声上げ始めた死刑存置派 弁護士会、相次ぐ廃止決議の中 
 中日新聞 2020年12月21日 朝刊 社会(26面)
 死刑制度への賛否を巡り、弁護士たちの中で意見の違いが表に出てきた。日本弁護士連合会(日弁連)は「二〇二〇年までの死刑廃止」を掲げ、各地の弁護士会では廃止を求める決議の採択が増えている。一方で、これまで声高に主張することがなかった死刑支持派も声を上げ始めている。 (豊田直也) 
 愛知県弁護士会は十五日に臨時総会を開き、死刑の執行停止と死刑制度の廃止を国に求める決議を初めて採択した。所属する弁護士二千三十五人のうち、投票したのは三割強の六百二十三人。内訳は賛成五百八十一人、反対三十八人、棄権四人だった。 

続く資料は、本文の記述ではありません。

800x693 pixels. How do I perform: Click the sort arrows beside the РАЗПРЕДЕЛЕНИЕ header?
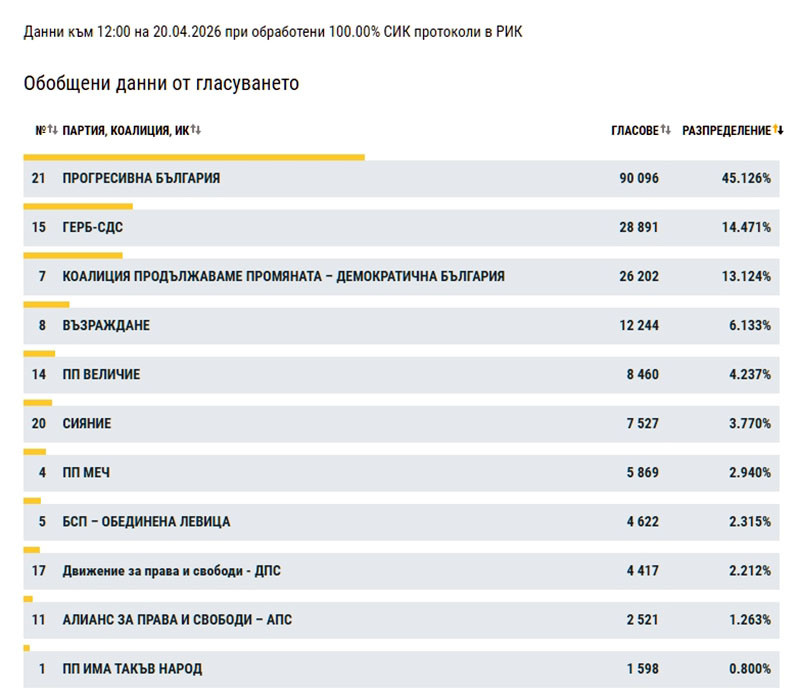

 決議は死刑を「かけがえのない生命を奪う非人道的な刑罰」と非難。「廃止は国際的な趨勢であり、冤罪・誤判で執行されてしまったら取り返しがつかない」としている。 
 決議のきっかけは、一六年に福井市で開かれた日弁連の人権擁護大会だ。大会では今年四月に京都市で開催予定だった国連犯罪防止刑事司法会議を念頭に、二〇年までの廃止実現を目標に定めた宣言を採択した。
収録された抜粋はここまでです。